Combination of optimization algorithm and pure-element spectral stripping for the unfolding method of energy dispersive X-ray fluorescence spectrometry

在进行能量色散X射线荧光光谱(EDXRF)解谱时,如果给定样品的元素构成,采用纯元素谱图剥离的方式会更加合理,但由于每个元素的谱线都不止一条,如果仅仅针对主线对齐做剥离,会导致结果的严重失真,同时剥离次序对解谱结果有较大影响。介绍了一种最优化算法与纯元素谱剥离相结合的EDXRF解谱方法,该方法以多个纯元素谱的强度大小和峰位漂移道数作为变量构建残差方程,并用最优化计算的方法去调整,直至残差达到极小。实验采用强度顺序剥离、能量顺序剥离和最优化算法拟合3种方法分别对谱线重叠较为严重的LaCe-Pr-Nd混合液样品的L系谱线进行了解析,结果表明最优化计算方法拟合的谱图与原始谱的残差(1 415.0)比另两种方法(166 094.0和3 192.7)大幅度缩小,拟合谱与原始谱更为吻合,并且方法在实现时对初值不敏感,解谱精度也不依赖于剥离次序。

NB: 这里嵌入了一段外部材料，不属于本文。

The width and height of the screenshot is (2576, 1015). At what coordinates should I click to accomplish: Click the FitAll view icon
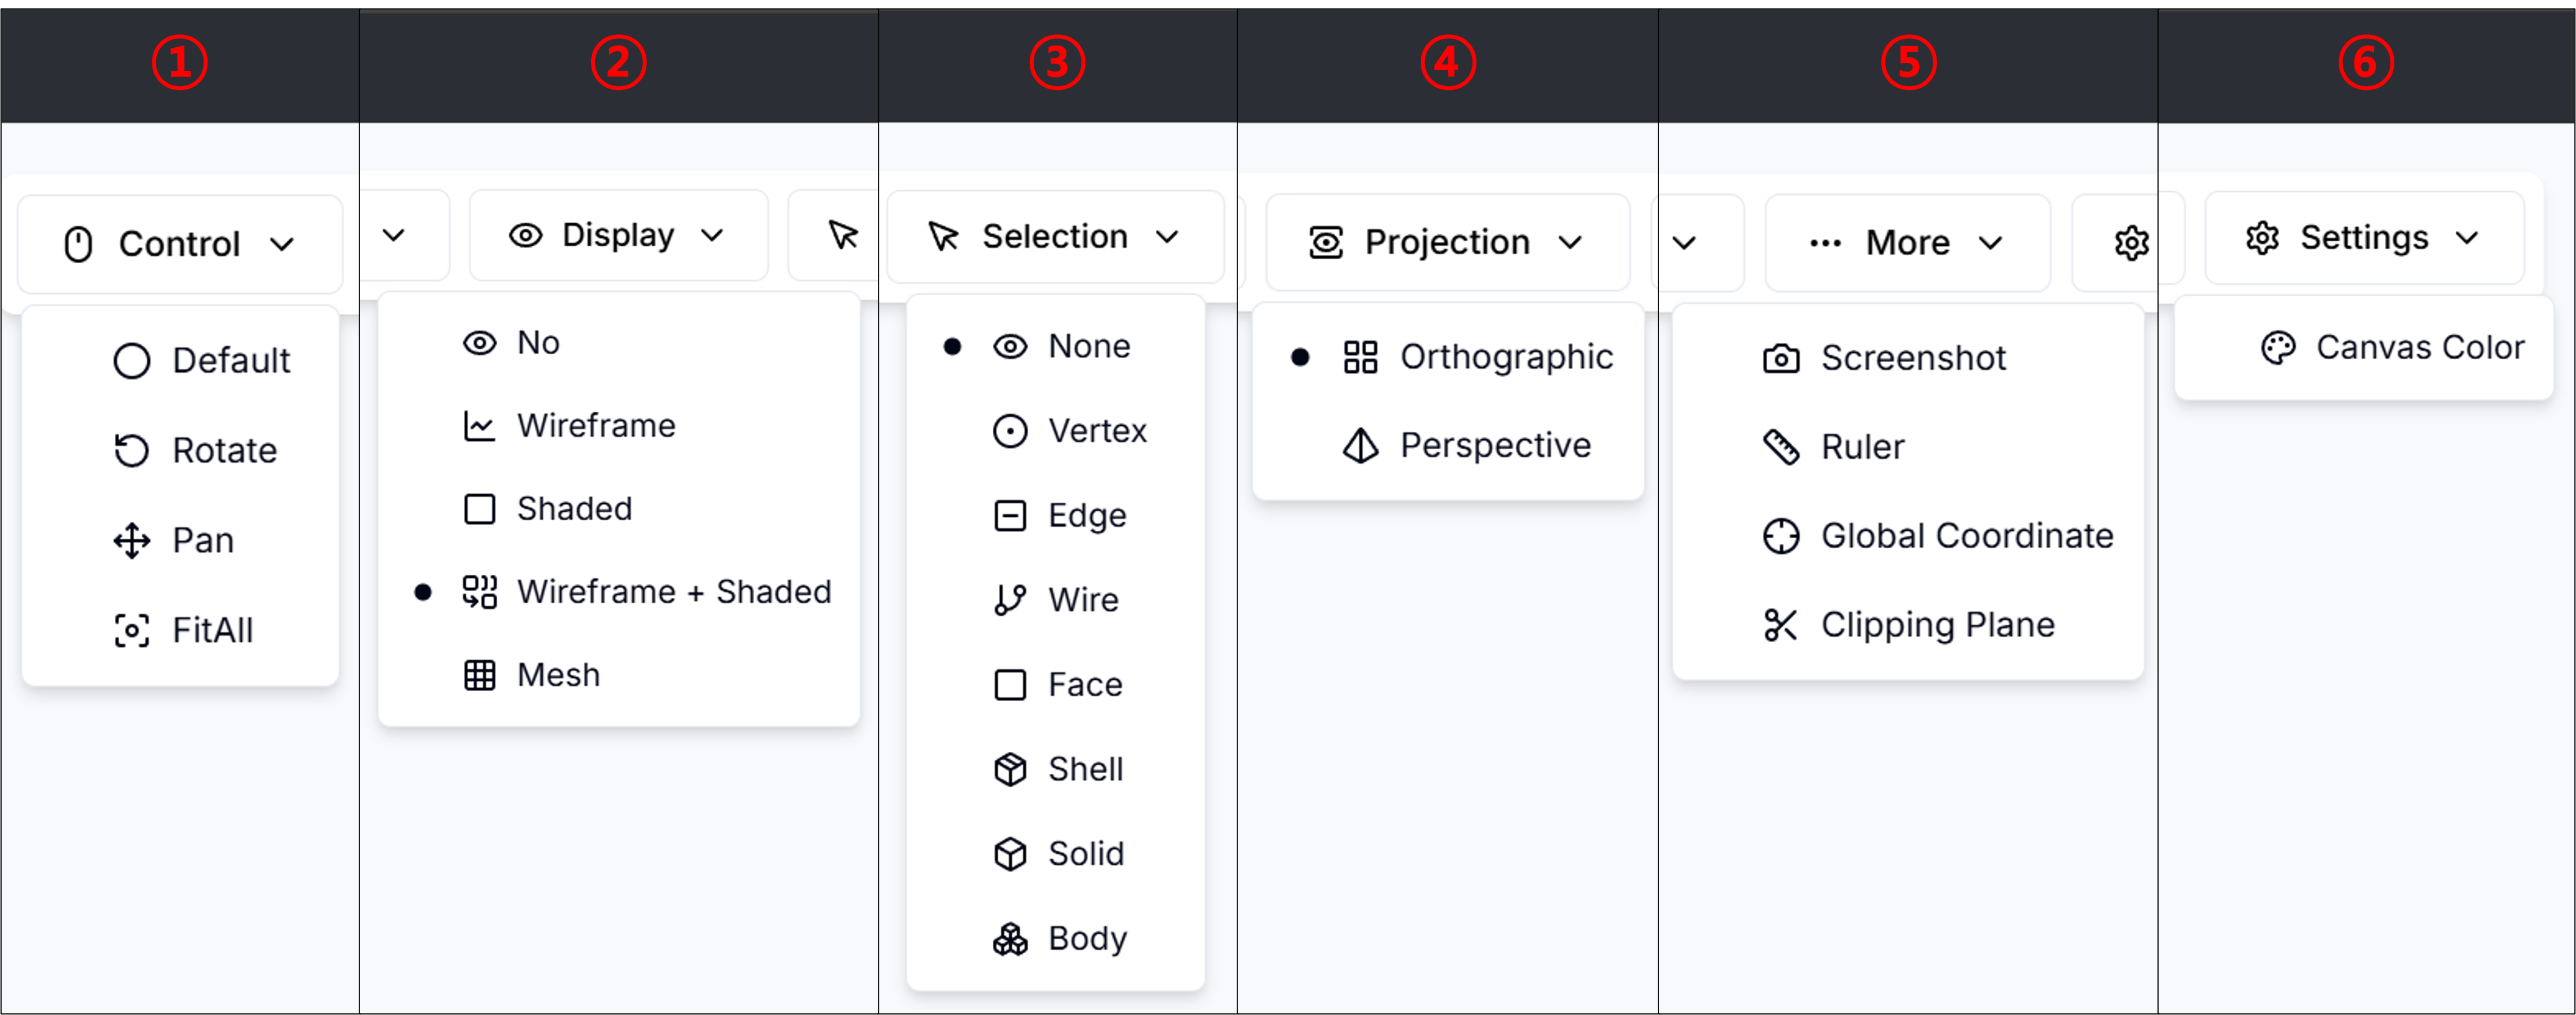[132, 630]
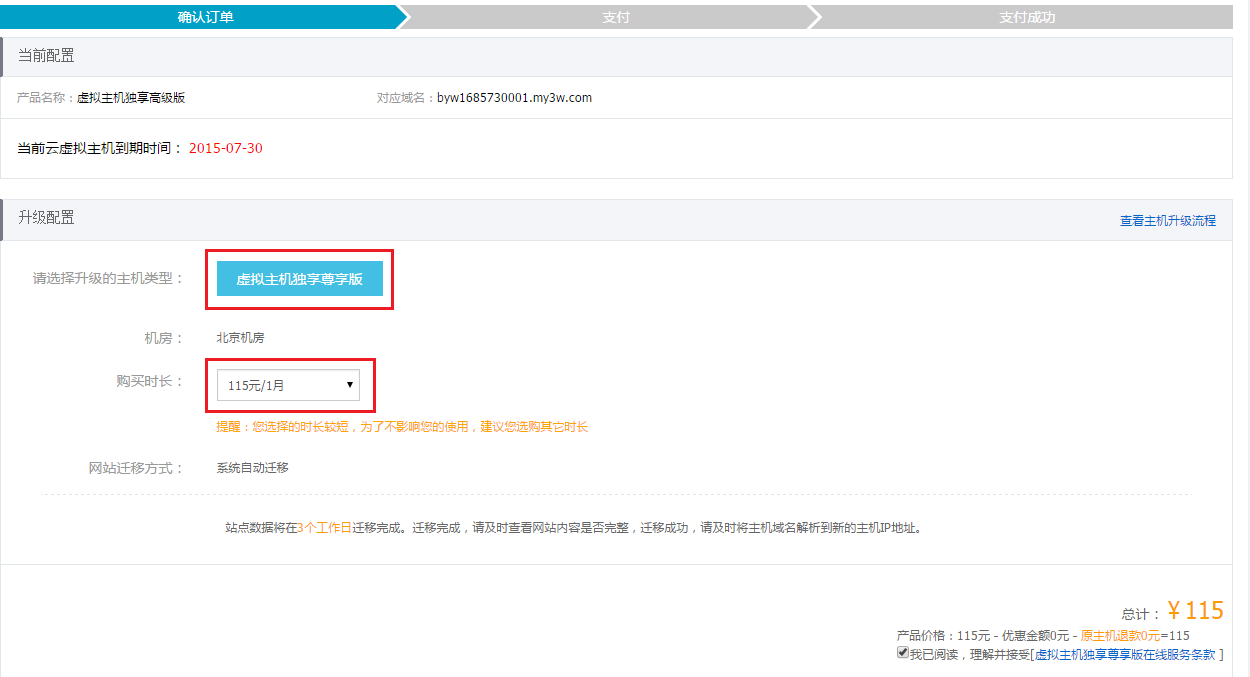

During the unfolding of energy dispersive X-ray fluorescence spectrometry (EDXRF), the method of pure-element spectral stripping will be more reasonable if the composition of sample is given. However, if there are two or more spectral lines for each element, the serious distortion of determination results will be caused if the stripping is conducted by only aligning the main line. Moreover, the stripping sequence will also have great influence on the unfolding results. A kind of unfolding method for EDXRF by combining optimization algorithm and pure-element spectral stripping was introduced. The intensity of every pure-element spectrum and number of peak shift were selected as variables to establish the residual equation. Then the equation was adjusted using optimization algorithm until the residue was minimal. The L-series spectral lines of La-Ce-Pr-Nd solution mixture with serious spectral overlapping were unfolded by three methods, i.e., stripping in intensity sequence, stripping in energy sequence, and fitting by optimization algorithm. The results showed that the residual error (σ) between original spectrum and spectrum obtained by optimization algorithm (1 415.0) was much lower than other two methods (166 094.0 and 3 192.7). The fitted spectrum was more consistent with the original spectrum. Moreover, this method was insensitive to the initial parameters, and the precision was not depended on the stripping sequence.